FRANKFURT AM MAIN (AFP) – Germany’s industrial rebound slowed in July, as the economic recovery from the shock of the coronavirus pandemic started to plateau, according to official statistics released yesterday.
Industrial orders increased 2.8 per cent month-on month, driven by Germany’s all-important car industry, after much stronger rises in May and June, statistics agency Destatis said.
The index showed that industrial activity was 7.3 per cent below the same month in 2019, and 8.2 per cent below February 2020, before the impact of measures to combat the spread the pandemic.
The figures were “a slight disappointment,” according to analyst at German public bank LBBW Jens-Oliver Niklasch.
“The easily attainable fruits have been harvested,” Niklasch said, referring to the immediate economic pickup after Germany began gradually easing its lockdown from mid-April.
“Now the economic race to catch up will lose momentum.

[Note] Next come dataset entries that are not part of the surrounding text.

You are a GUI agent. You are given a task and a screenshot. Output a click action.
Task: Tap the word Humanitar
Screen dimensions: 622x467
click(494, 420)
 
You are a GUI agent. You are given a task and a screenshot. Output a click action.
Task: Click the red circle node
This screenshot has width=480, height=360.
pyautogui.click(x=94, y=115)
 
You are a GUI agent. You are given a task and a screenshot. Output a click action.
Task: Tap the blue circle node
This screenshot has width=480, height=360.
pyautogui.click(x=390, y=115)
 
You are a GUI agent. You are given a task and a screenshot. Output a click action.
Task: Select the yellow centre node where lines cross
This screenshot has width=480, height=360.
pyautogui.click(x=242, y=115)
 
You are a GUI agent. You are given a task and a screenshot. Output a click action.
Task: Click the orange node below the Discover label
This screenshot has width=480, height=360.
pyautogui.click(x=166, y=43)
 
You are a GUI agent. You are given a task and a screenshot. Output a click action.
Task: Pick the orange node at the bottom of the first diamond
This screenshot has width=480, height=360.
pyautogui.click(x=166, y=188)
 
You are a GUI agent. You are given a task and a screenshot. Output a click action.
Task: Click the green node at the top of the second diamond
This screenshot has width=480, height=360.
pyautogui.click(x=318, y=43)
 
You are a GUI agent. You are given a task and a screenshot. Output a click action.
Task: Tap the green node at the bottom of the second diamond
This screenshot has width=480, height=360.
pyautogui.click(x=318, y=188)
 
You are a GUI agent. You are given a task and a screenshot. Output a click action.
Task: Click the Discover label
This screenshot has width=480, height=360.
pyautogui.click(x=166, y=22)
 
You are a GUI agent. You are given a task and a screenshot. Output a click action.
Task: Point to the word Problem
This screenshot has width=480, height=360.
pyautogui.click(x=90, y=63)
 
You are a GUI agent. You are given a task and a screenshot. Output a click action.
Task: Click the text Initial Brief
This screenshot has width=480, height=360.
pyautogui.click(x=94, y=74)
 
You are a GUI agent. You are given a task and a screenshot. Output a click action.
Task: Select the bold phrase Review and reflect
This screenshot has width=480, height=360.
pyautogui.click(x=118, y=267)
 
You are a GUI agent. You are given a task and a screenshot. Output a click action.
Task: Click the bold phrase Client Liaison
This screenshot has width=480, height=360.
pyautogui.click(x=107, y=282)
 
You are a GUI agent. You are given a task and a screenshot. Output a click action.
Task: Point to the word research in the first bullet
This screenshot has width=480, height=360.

We will not see the pre-crisis levels quite as quickly as one or the other had hoped recently,” he said.
July’s orders were led higher by the automotive industry, with new orders rising by 8.5 per cent, and the battery manufacturing sector.
Both are benefitting from purchase incentives for electric vehicles, but other branches of the economy are lagging behind, Oxford Economics analyst Oliver Rakau said.
However, car industry statistics released on Thursday showed that demand for new cars slowed in August as consumers held back on new purchases.
Finance Minister Peter Altmaier said this week that the economy is in the midst of a V-shaped rebound, but the threat of any further spikes in coronavirus infections haunts any recovery.
Germany recently reported its highest case numbers since April, and is starting to tighten
Chancellor Angela Merkel last week said coping with the outbreak will become more challenging in the coming months as Germany heads into colder weather in autumn and winter.